## What you are asked to do
In the records below, find the line that holds "This screenshot has". Restate it and every later line exactly, stopping at the end and skipping pictures.

## Dataset extract
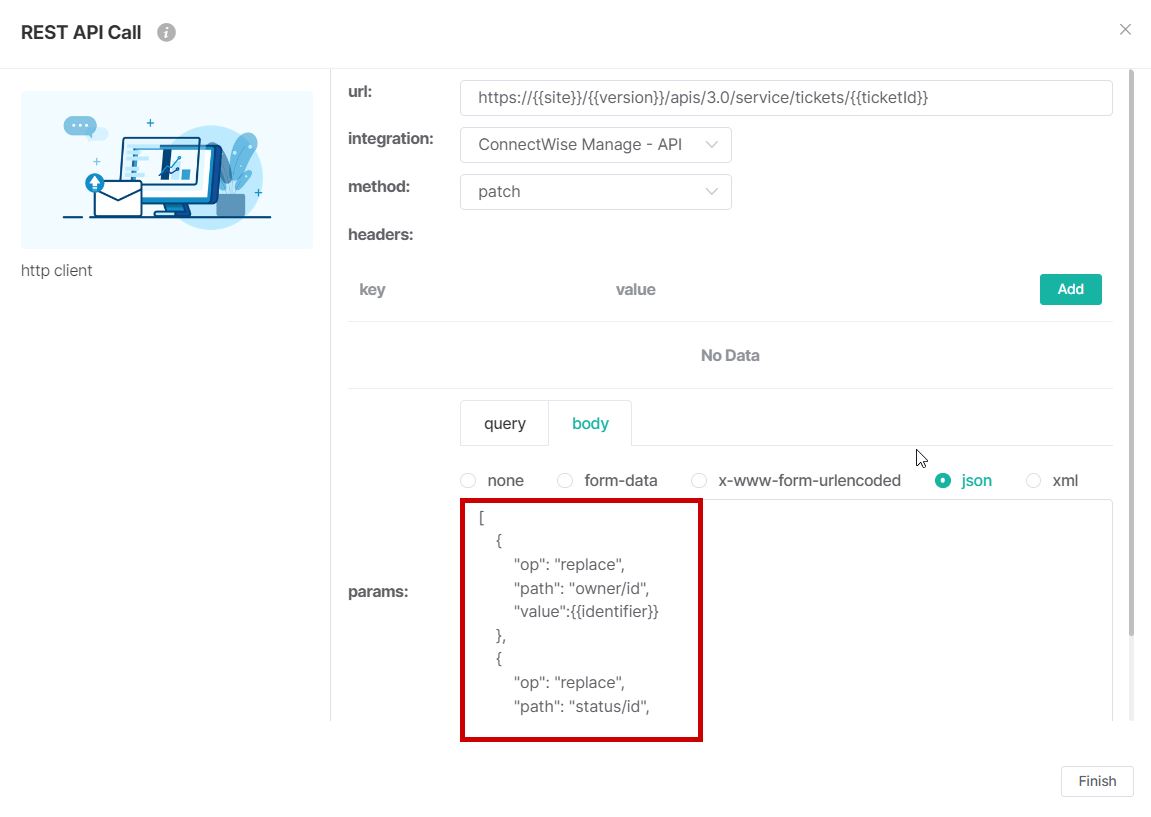Image resolution: width=1151 pixels, height=817 pixels.
Task: Open the integration dropdown
Action: 595,145
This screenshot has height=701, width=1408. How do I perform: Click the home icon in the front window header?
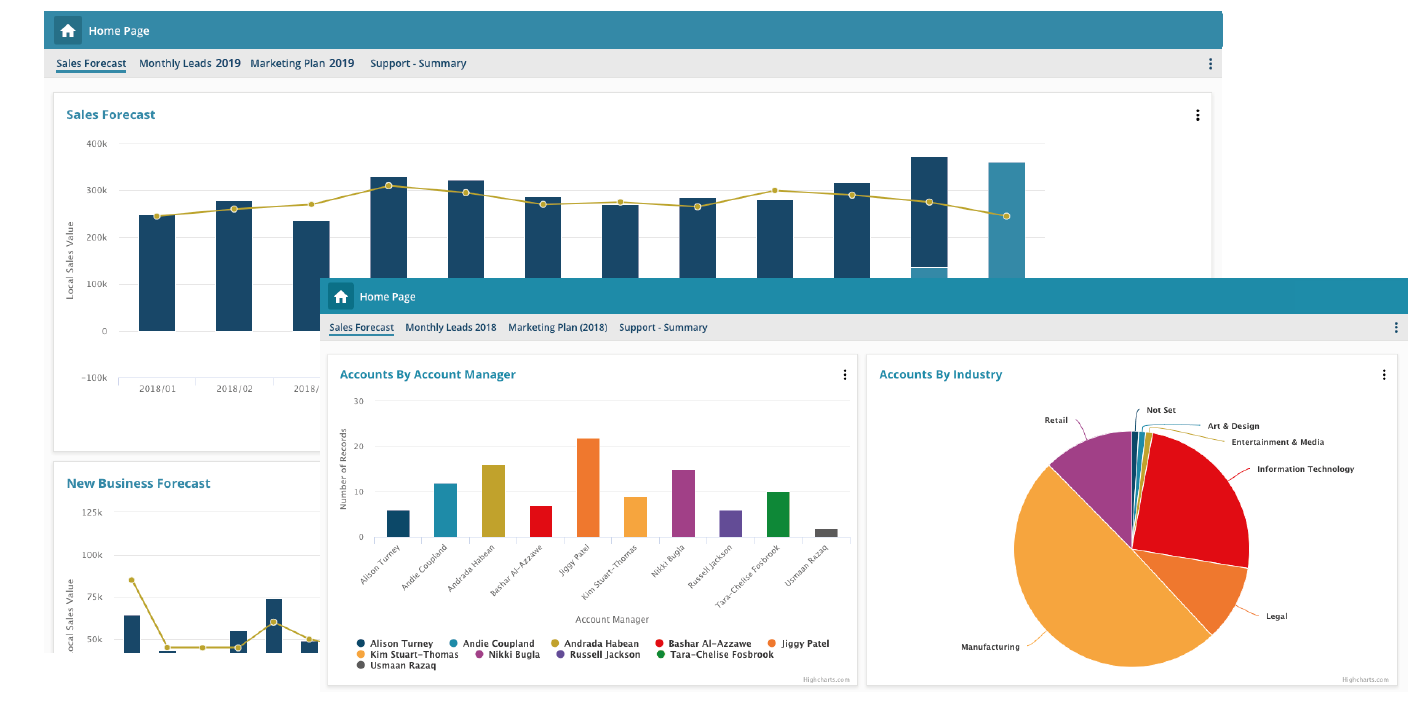341,297
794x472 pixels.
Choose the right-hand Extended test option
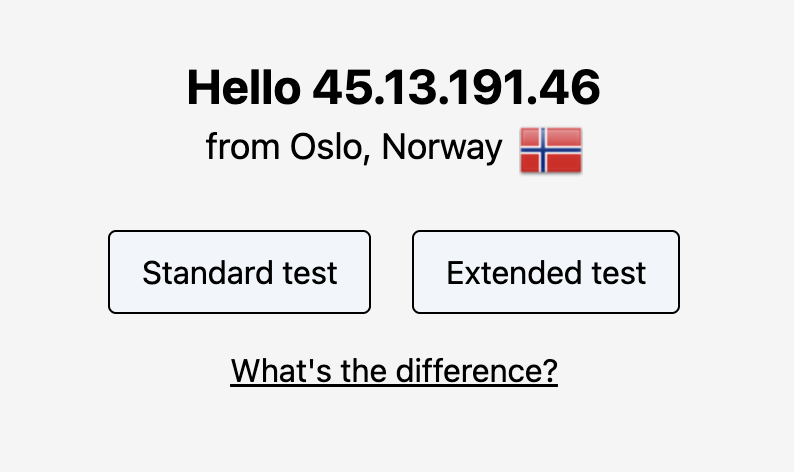point(546,272)
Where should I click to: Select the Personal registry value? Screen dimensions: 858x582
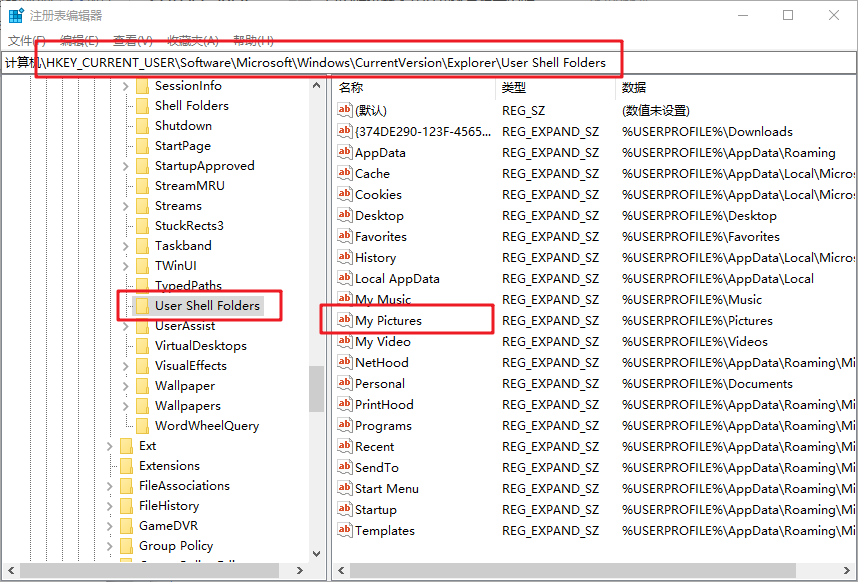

## The completed task
This screenshot has height=701, width=1408. How do I perform: Click the home icon in the front window header?
341,297
794x472 pixels.
Choose the right-hand Extended test option
point(546,272)
Where should I click to: Select the Personal registry value? Screen dimensions: 858x582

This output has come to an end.